__Your goal__.
The line that contains "Task: Go to the next customer record" marks the start. Please set it down, with every later line of the data, exactly and without pictures.
-------------------------
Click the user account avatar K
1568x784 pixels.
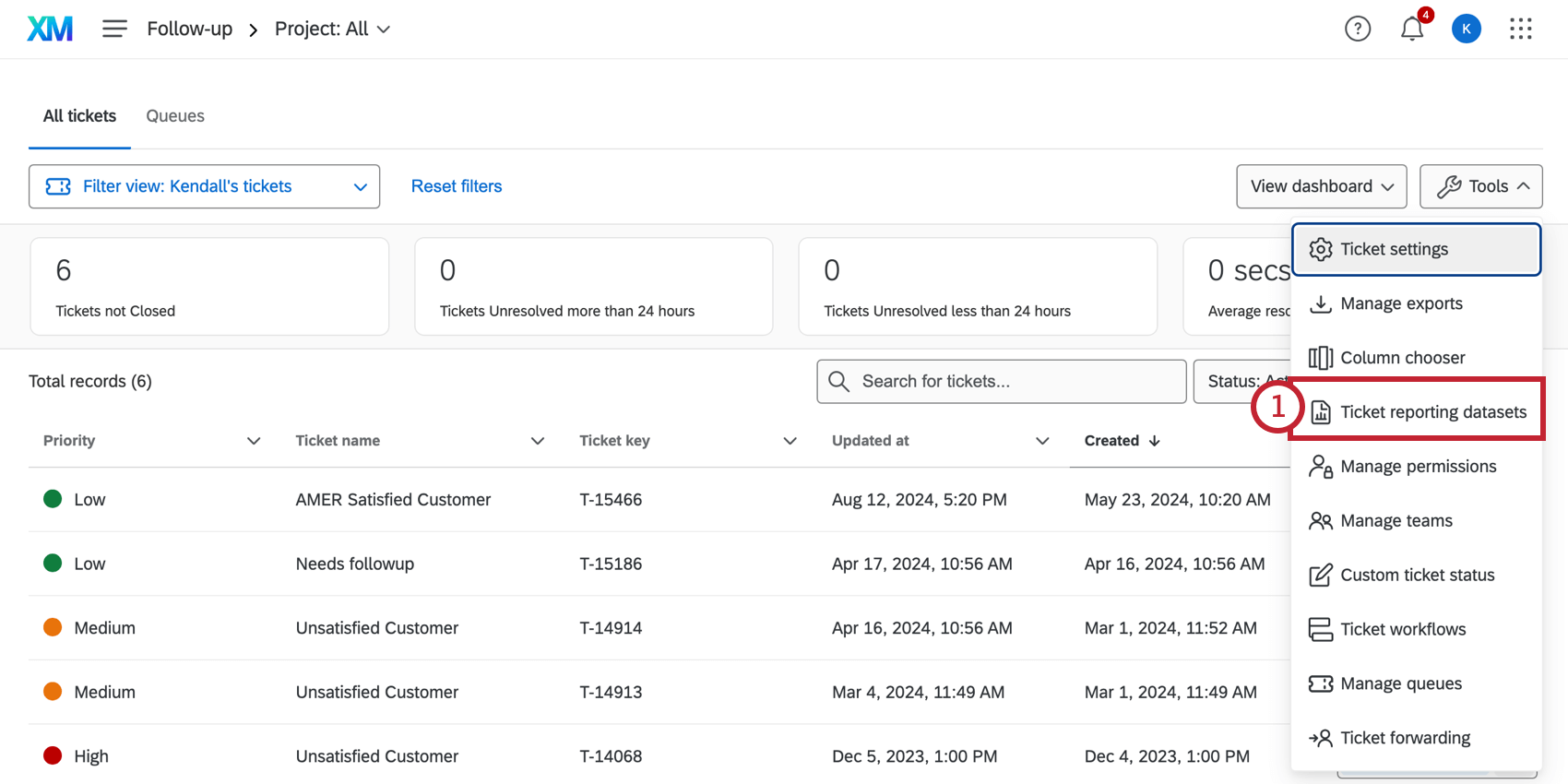[x=1466, y=30]
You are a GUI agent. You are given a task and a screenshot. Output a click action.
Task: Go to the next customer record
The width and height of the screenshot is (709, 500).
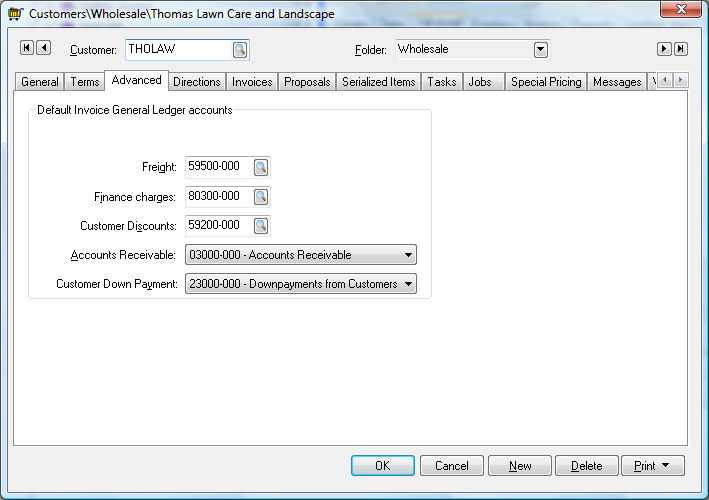tap(663, 49)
-------------------------
__Task answer__.
Task: Go to the next customer record
The width and height of the screenshot is (709, 500).
tap(663, 49)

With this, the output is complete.